Arul Murugan, Tomás Aguirre, Abhishek Nagaraj, Rishi Bommasani | Preprint | 2026
Website | Paper | Thread | Data | Code
Frontier AI is developed by a small number of US and Chinese companies, but its labor-market exposure is global and uneven. This paper asks how much of each country’s current workforce performs tasks that frontier AI can currently help perform, and whether conclusions drawn from US or European labor markets generalize to the rest of the world.
We combine occupation-level frontier-AI exposure estimates with internationally comparable employment data for 141 countries. The resulting national exposure measure is a composition-weighted view of how strongly a country’s current labor allocation overlaps with work that frontier AI can accelerate or transform. It is not a forecast of wages, adoption, or net job losses; it is a comparable measure of exposure through existing labor-market structure.
Findings
Exposure varies sharply across countries. National labor composition produces large differences in frontier-AI exposure. Countries with more white-collar and service work are generally more exposed, while economies with larger agricultural or manual-work shares tend to be less exposed.
Women are more exposed in most countries. In 91% of the countries we study, women are more exposed than men because of occupational composition, especially concentration in white-collar, clerical, and sales work. The exceptions are countries where women’s employment remains concentrated in agriculture and household-enterprise work.
National exposure predicts AI adoption. The exposure measure predicts country-level adoption statistics from Anthropic, OpenAI, and Microsoft, despite the three sources measuring different forms of AI usage.

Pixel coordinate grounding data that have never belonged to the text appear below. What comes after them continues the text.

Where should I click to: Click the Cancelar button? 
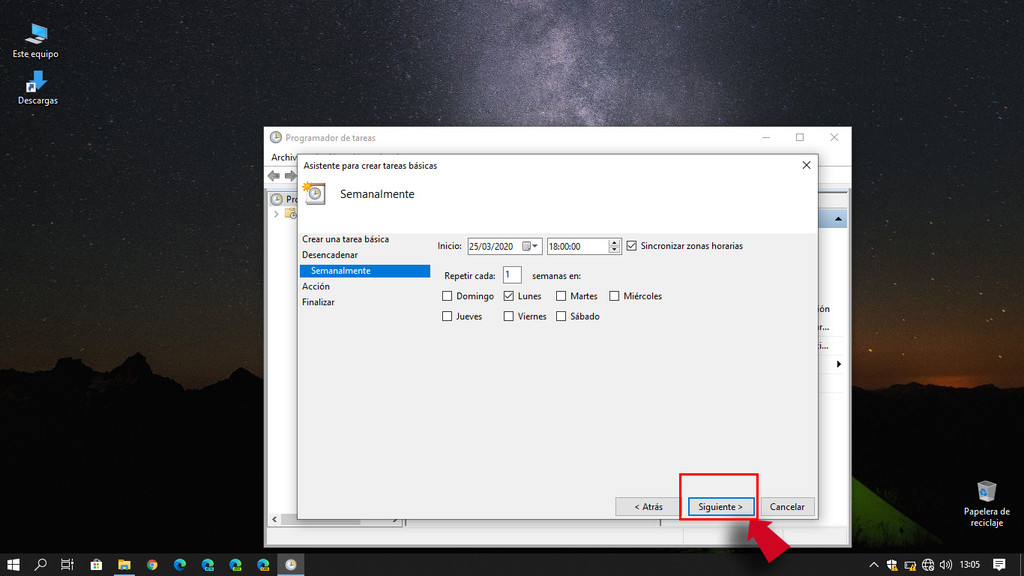pyautogui.click(x=787, y=507)
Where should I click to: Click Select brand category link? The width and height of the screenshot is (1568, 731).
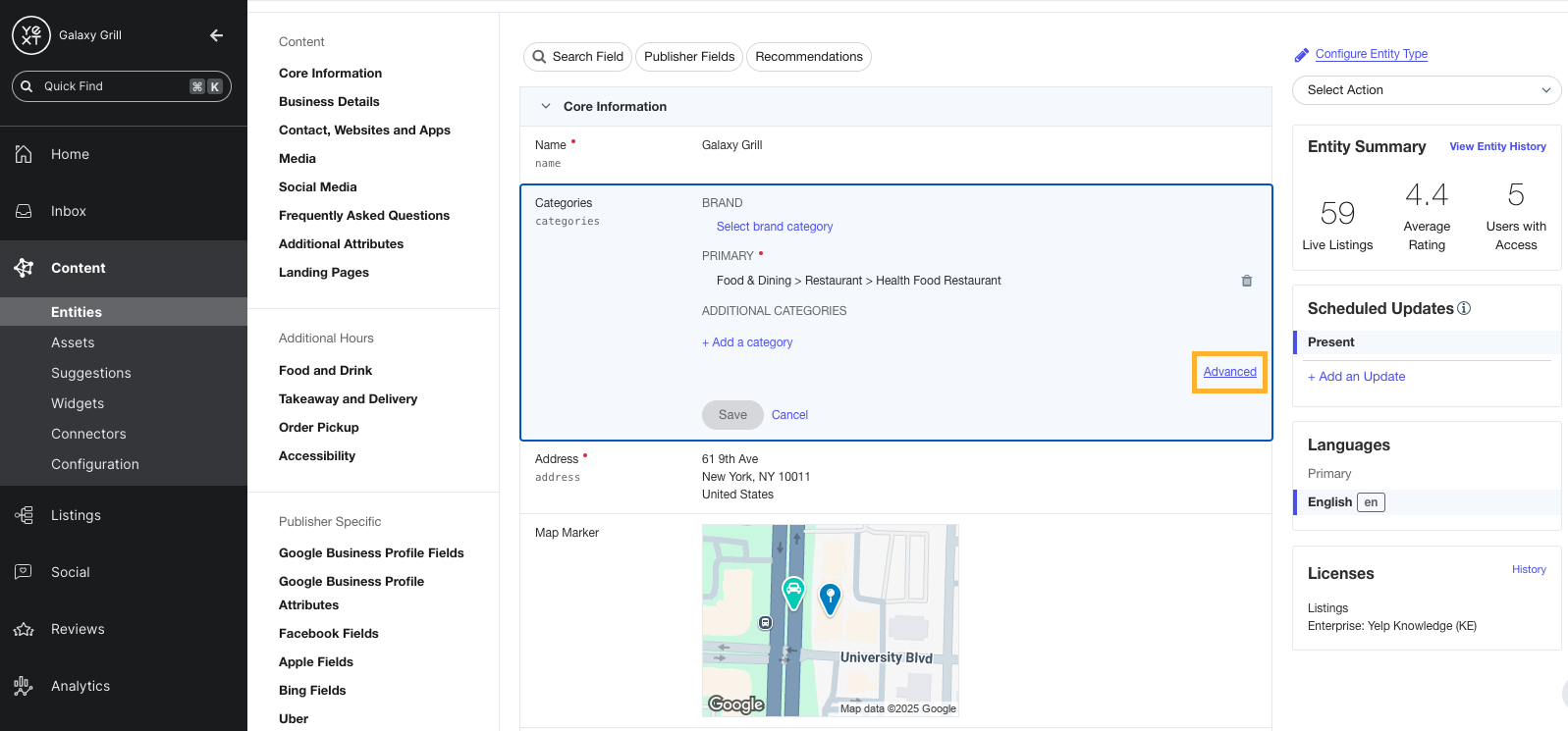(x=774, y=227)
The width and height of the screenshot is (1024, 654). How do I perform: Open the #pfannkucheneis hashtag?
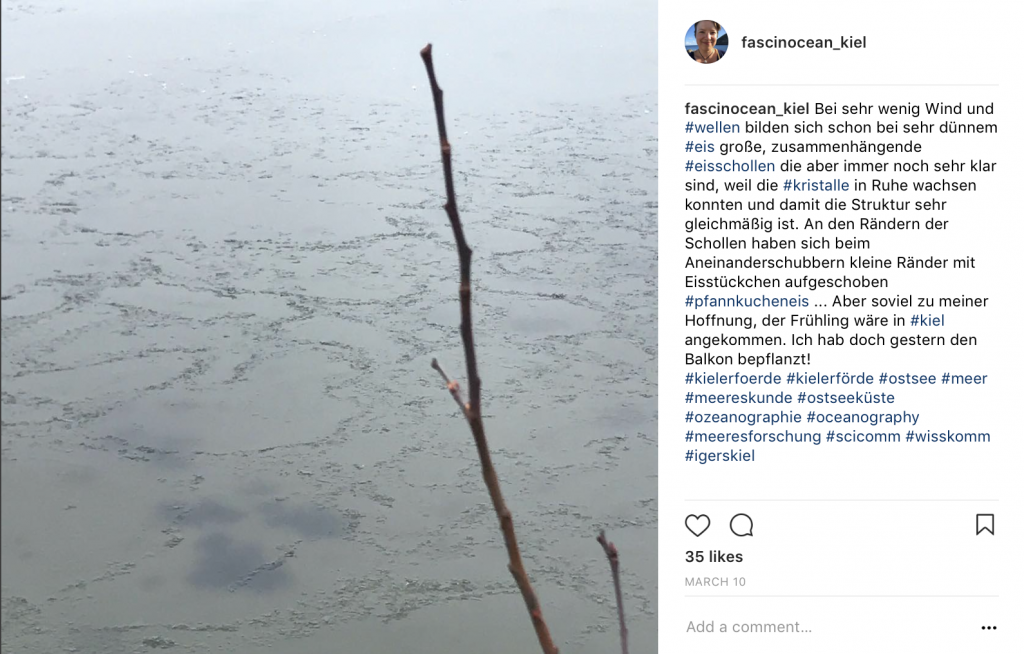click(x=746, y=301)
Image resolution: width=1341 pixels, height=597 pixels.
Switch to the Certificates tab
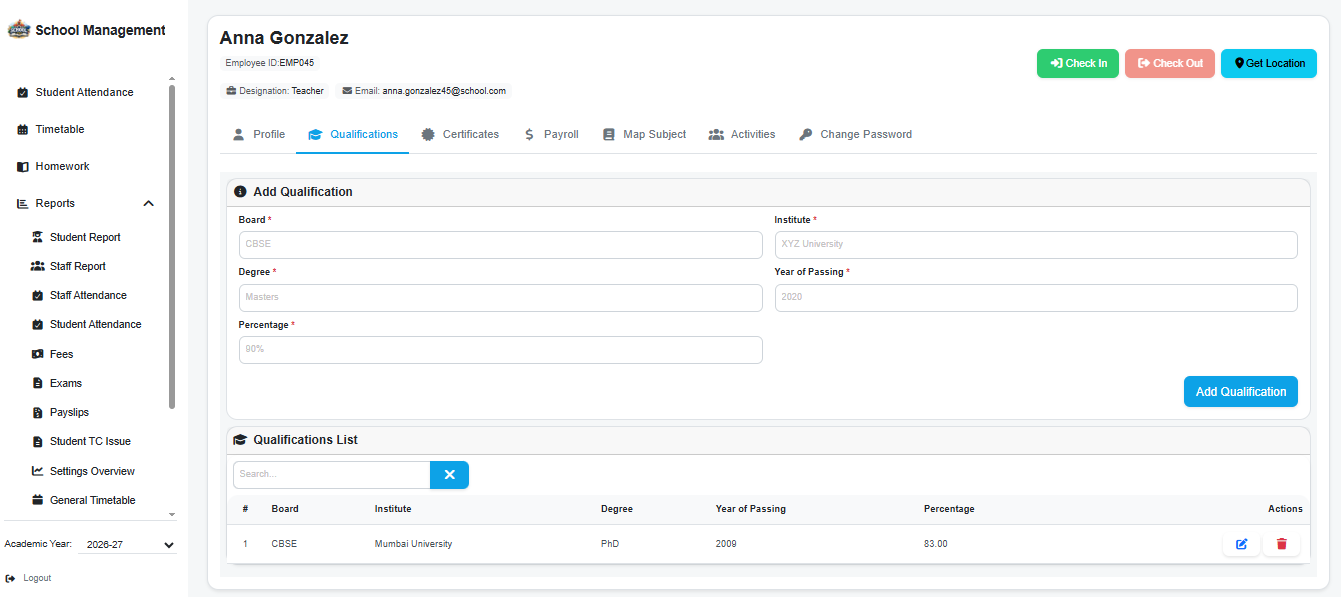click(460, 134)
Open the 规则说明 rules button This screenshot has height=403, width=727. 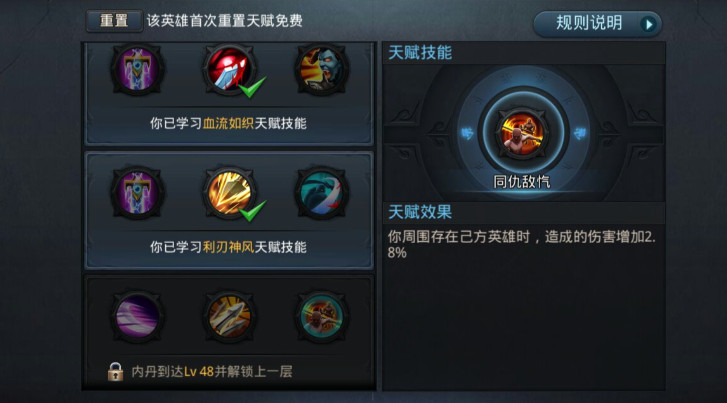coord(597,24)
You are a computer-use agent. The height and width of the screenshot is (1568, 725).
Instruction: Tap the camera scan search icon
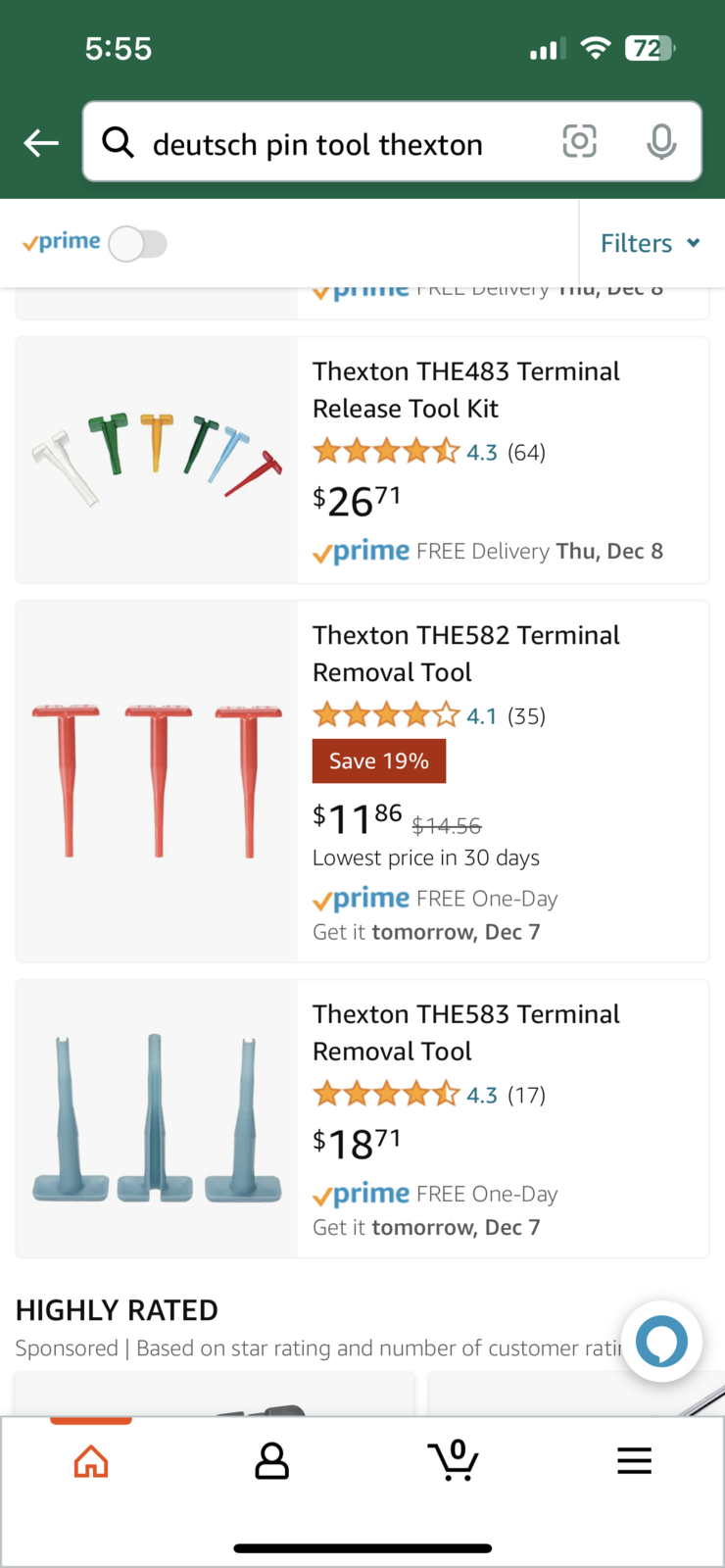pos(579,142)
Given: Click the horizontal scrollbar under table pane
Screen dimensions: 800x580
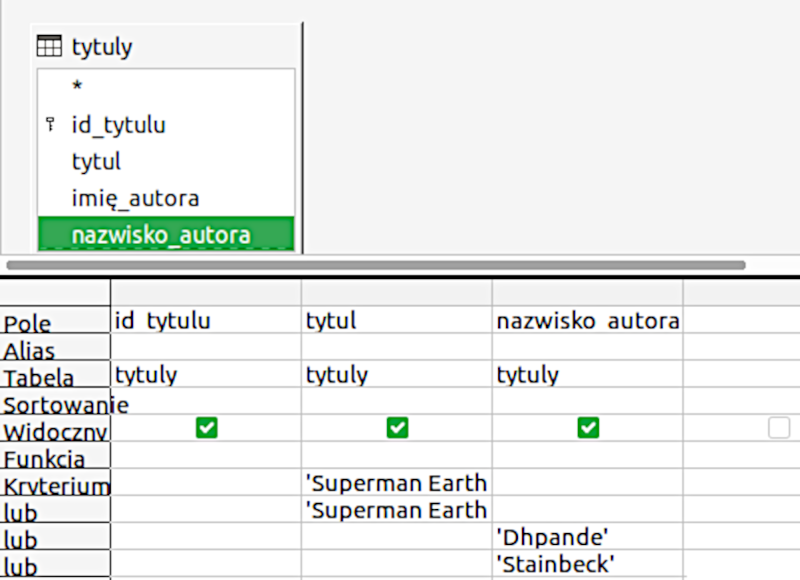Looking at the screenshot, I should tap(376, 266).
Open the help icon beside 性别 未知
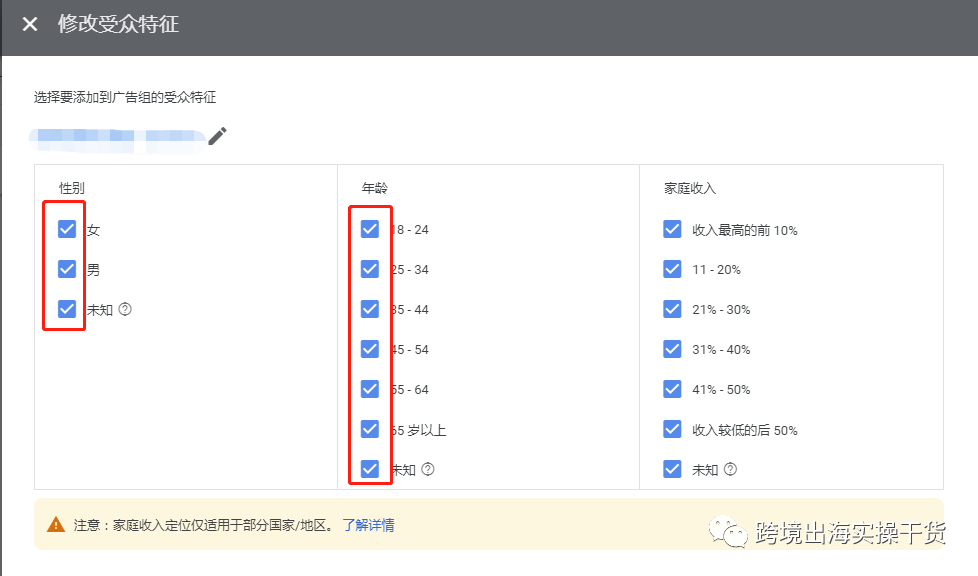The width and height of the screenshot is (978, 576). (x=124, y=309)
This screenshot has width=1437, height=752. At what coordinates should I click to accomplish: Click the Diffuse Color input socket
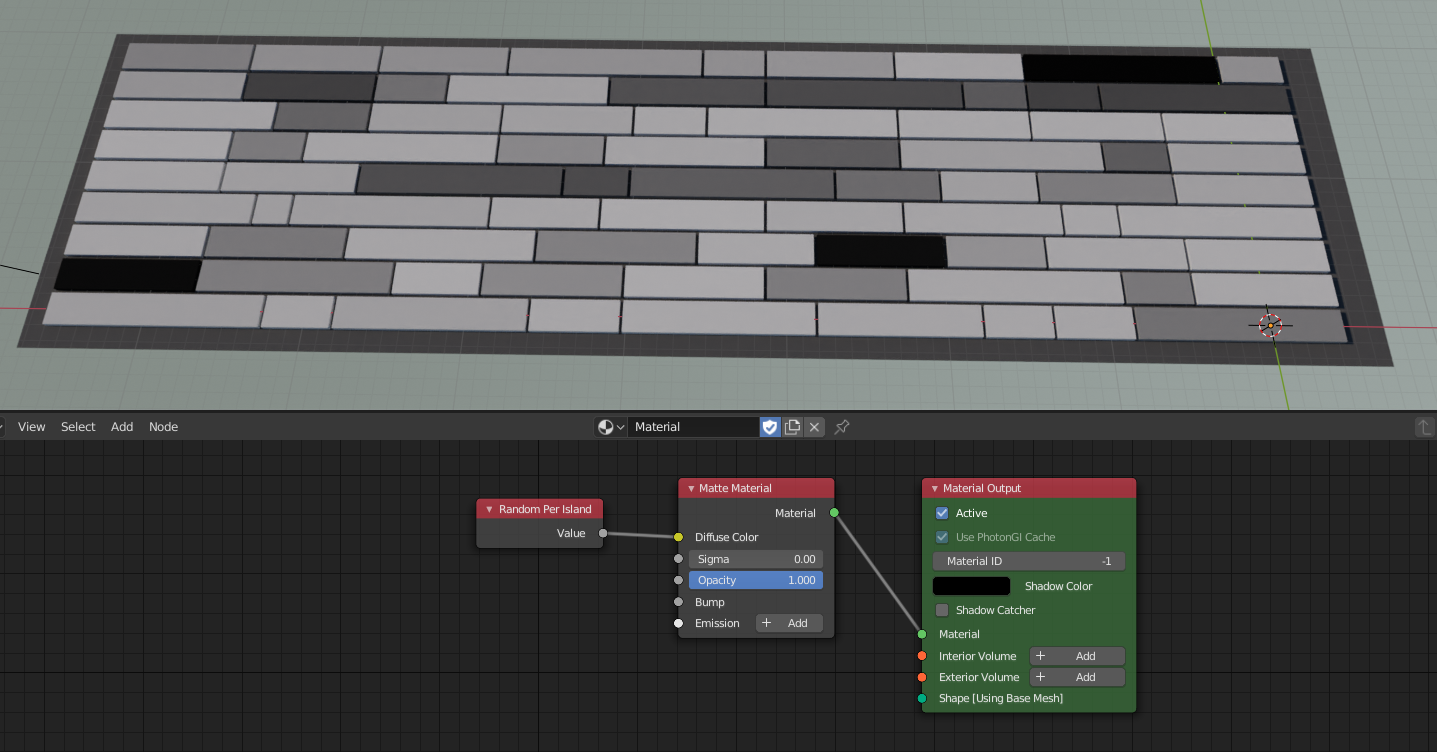(678, 537)
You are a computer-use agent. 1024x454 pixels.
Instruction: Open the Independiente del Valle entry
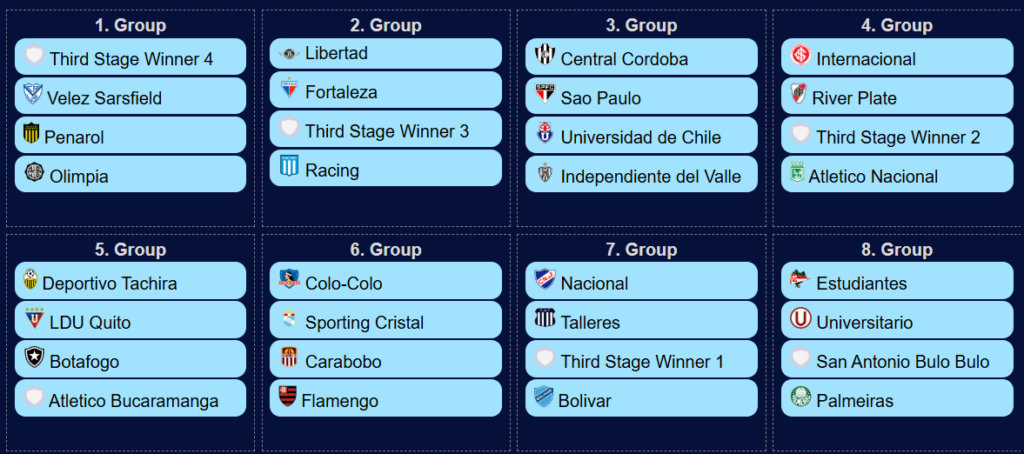pos(641,174)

Remittances create indirect exposure. Some countries depend heavily on income earned by migrants abroad. When those income flows come from highly exposed destination economies, a country’s effective exposure can rise even if its domestic workforce is less exposed.
Why This Matters
Policy responses calibrated to the United States or Europe will not generalize cleanly across countries. The paper points toward national AI policy that accounts for workforce composition, gendered labor allocation, adoption capacity, and cross-border income dependencies.